__Assignment__: Scan the records for the string "computer" and copy every line that holds it.

__Data under study__:
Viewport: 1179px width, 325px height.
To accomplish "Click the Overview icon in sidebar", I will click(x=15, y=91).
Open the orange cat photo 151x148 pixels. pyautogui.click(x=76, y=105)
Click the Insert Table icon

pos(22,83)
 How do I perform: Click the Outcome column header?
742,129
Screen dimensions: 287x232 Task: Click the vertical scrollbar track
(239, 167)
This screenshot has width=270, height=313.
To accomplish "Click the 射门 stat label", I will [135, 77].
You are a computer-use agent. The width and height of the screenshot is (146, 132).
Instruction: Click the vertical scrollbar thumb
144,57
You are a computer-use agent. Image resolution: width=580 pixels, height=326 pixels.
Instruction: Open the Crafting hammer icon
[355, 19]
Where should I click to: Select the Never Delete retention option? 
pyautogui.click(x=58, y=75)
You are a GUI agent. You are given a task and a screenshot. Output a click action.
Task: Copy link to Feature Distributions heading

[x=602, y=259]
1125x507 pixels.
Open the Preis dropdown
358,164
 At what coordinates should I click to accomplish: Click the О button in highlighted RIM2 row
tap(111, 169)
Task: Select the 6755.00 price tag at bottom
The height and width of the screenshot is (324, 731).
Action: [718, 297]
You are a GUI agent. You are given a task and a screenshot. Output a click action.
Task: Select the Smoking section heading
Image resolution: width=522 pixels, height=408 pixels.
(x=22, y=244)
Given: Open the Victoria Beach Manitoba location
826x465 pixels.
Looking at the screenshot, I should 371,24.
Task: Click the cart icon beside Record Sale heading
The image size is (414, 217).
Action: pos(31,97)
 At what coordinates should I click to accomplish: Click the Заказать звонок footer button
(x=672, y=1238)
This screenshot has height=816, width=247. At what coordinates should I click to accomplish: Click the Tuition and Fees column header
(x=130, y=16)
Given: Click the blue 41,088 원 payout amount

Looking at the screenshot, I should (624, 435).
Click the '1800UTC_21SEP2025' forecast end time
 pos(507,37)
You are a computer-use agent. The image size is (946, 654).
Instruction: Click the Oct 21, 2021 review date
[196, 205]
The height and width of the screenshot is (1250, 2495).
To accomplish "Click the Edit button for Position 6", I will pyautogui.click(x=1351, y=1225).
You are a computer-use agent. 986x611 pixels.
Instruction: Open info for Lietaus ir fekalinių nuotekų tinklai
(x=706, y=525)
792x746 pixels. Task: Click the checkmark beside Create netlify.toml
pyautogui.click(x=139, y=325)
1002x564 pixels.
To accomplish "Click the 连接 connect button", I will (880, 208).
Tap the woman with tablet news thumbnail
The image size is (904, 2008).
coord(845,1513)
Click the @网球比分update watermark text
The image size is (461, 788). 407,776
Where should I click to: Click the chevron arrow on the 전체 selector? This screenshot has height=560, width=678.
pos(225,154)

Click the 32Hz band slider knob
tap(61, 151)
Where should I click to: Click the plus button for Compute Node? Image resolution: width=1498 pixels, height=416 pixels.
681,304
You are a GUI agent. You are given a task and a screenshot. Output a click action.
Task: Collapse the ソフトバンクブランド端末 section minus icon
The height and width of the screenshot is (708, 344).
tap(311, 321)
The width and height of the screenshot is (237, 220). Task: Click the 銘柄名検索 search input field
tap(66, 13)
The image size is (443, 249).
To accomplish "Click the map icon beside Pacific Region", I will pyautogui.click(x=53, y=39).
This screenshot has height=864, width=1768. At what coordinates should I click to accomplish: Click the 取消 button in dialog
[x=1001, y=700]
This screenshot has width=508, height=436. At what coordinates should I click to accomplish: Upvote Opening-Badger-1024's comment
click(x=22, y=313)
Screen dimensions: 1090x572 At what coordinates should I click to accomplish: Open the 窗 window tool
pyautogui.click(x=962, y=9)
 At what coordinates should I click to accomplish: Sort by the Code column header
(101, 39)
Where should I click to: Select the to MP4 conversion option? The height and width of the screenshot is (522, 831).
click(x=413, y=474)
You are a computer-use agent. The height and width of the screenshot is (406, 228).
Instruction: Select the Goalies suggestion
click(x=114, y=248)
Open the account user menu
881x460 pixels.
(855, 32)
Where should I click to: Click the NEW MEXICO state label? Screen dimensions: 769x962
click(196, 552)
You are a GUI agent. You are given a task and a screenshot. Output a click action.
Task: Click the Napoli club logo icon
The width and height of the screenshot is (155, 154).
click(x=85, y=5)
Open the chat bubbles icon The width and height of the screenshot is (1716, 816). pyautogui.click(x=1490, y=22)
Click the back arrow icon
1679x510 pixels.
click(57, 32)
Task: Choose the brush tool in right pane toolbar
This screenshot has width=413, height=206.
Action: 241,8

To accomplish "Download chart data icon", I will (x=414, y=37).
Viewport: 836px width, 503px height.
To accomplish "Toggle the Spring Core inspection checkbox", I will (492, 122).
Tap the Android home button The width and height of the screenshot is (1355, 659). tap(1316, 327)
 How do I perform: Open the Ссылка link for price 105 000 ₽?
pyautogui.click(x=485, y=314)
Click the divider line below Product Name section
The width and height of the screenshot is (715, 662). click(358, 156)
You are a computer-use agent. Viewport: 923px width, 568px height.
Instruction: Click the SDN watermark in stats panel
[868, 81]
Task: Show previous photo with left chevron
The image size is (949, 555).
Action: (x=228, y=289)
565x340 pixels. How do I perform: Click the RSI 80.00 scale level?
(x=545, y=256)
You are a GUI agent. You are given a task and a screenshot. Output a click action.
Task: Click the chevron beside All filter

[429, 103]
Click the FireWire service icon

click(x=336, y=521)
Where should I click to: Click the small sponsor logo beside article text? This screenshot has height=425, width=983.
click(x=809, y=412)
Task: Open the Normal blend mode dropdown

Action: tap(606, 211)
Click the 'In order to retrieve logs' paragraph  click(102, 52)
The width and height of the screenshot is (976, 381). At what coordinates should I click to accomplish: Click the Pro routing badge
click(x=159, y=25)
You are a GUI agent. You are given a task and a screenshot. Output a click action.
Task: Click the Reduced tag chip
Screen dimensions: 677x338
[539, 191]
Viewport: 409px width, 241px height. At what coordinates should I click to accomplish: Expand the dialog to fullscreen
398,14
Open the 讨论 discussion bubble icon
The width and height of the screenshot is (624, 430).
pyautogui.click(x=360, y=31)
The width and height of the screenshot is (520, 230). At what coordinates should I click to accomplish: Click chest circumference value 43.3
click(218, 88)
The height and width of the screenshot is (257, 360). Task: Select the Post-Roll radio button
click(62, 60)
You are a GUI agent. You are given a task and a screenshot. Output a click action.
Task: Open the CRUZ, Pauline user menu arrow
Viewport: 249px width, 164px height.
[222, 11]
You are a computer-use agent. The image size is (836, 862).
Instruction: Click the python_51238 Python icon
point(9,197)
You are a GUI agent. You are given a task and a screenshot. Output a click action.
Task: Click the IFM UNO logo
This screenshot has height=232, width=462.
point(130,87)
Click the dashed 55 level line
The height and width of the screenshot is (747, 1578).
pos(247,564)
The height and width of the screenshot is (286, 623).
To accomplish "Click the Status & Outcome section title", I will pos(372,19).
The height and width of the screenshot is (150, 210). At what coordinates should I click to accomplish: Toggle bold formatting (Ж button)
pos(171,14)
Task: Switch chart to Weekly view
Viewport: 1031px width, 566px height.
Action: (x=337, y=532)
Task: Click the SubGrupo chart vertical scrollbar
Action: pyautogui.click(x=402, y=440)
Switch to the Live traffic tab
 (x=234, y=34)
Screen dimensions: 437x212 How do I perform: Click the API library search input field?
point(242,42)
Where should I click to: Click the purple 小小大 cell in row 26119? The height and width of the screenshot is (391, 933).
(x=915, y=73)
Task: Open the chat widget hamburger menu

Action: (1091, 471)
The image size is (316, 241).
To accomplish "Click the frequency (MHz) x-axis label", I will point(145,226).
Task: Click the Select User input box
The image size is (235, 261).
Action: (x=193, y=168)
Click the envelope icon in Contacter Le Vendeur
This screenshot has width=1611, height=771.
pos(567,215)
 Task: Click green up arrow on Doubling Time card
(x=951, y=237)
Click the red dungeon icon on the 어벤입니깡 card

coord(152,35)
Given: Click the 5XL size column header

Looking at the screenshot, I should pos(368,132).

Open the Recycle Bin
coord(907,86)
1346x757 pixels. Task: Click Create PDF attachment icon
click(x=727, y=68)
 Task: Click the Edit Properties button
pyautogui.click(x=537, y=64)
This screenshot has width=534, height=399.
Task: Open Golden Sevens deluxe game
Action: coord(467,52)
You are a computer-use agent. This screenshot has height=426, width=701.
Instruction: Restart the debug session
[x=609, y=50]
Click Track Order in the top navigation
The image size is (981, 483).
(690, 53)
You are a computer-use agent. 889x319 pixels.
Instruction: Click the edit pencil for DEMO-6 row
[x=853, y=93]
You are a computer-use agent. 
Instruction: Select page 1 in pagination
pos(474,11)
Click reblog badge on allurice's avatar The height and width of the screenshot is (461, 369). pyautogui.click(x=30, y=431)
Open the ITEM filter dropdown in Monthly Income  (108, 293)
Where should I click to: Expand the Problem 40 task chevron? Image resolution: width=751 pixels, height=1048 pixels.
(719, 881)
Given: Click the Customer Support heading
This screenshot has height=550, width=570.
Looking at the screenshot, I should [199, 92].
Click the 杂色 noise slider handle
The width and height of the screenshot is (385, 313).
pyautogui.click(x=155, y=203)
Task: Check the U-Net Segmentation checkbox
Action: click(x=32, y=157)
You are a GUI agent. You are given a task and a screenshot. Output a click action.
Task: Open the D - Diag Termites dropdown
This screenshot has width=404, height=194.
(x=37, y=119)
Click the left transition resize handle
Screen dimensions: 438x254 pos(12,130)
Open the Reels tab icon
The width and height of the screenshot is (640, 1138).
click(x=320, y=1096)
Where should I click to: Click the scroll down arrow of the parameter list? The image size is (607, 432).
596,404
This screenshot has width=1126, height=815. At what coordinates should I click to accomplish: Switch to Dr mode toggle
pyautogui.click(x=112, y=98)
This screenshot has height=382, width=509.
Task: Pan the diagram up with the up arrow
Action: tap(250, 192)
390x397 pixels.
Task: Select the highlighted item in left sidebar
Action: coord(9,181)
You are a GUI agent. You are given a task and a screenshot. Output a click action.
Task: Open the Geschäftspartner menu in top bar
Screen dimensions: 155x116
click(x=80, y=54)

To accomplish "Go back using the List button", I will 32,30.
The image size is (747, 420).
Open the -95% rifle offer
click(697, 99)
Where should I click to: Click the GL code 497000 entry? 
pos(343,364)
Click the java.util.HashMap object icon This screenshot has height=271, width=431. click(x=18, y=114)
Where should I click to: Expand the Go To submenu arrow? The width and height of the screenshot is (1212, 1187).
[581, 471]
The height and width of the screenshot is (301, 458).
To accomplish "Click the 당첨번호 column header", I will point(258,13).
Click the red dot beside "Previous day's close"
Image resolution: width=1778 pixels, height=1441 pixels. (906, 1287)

__Solved exercise__:
You are a computer-use agent. The width and height of the screenshot is (146, 132).
You are a computer-use agent. Image resolution: width=580 pixels, height=326 pixels.
You are a computer-use agent. The image size is (946, 654).
You are a computer-use agent. 986x611 pixels.
You are a computer-use agent. The height and width of the screenshot is (406, 228).
You are a computer-use agent. Viewport: 923px width, 568px height.
You are a computer-use agent. The image size is (836, 862).
You are a computer-use agent. This screenshot has height=426, width=701.
You are a computer-use agent. 889x319 pixels.
You are a computer-use agent. 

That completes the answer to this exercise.